Citation CJ3 Overview

Aircraft Class

Light Jet

Price (Per Hour)

$2,200 - $2,600



Year of Manufacture

2004 - Present

First Available in 2002, Cessna’s Citation CJ3 was designed to be more economical than other jets in its class, including its predecessors in the Citation Jet series which were already known for high performance and low operating costs.

The endeavor was a massive success for Cessna, with the CJ3 being one of the most widely recognizable light business jets in the industry today.

Citation CJ3 Interior



Cabin Volume

353 cu. ft.

Cabin Dimensions

15'8" x 4'9" x 4'9" ft.

Baggage Capacity

65 cu. ft.

Despite a focus on improving performance and exterior design, the interior of the CJ3 also took a major step forward from previous CJ models. The cabin is longer, with redesigned lush seats that track on two axes to allow for added comfort and space. These seats are normally configured with six places in a center club layout, but can be rearranged for seven or eight passengers.

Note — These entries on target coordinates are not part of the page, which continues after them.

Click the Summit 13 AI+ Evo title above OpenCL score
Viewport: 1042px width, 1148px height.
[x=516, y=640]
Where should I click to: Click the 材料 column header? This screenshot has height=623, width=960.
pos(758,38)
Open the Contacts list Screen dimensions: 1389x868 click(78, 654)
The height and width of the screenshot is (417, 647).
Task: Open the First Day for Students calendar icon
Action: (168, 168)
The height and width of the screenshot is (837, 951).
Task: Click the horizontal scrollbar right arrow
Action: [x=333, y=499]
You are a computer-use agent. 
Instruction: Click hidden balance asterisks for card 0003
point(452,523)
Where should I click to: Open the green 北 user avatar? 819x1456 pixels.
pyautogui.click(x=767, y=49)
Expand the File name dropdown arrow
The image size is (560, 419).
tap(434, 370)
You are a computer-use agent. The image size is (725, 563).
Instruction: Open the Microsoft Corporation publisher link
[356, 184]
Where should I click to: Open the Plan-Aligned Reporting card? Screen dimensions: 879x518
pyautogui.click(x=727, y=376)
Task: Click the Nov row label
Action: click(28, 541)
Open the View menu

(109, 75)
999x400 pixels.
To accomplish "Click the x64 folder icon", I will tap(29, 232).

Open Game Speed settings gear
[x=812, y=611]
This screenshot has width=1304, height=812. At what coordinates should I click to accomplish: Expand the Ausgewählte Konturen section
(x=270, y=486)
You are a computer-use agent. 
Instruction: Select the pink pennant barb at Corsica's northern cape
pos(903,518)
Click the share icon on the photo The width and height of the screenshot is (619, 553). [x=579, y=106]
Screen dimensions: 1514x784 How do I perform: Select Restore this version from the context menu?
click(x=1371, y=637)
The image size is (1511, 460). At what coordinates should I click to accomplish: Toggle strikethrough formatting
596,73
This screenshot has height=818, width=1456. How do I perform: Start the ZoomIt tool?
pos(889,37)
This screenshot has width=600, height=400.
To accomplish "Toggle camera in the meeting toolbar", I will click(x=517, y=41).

The cabin also includes a refreshment center with a storage cupboard containing adjustable shelves. Natural light illuminates the cabin through fourteen windows and overhead LEDs have been reconfigured to make the cabin seem even more spacious. In-flight productivity is accommodated by foldout tables and several 110-volt AC power outlets.

Citation CJ3 Performance

Aircraft Range

2,156 Nautical Miles

Cruise Speed

478 MPH

The CJ3 has engines that are both more powerful and more fuel-efficient than those of the CJ2. It can carry more weight further and faster, while still being able to land on the shorter runways in airports closer to travelers’ destinations.

Among the new flight systems on the CJ3 is the Pro Line 21 avionics suite which aids situational awareness and data management. The aircraft is also equipped with FADEC & full-authority digital engine controls – which maximizes engine efficiency through digital control over power output. The improved exterior design of the CJ3 includes longer wings which have been termed ‘natural laminar flow’. This factor adds to the superior fuel-efficiency of the aircraft by raising lift-to-drag performance.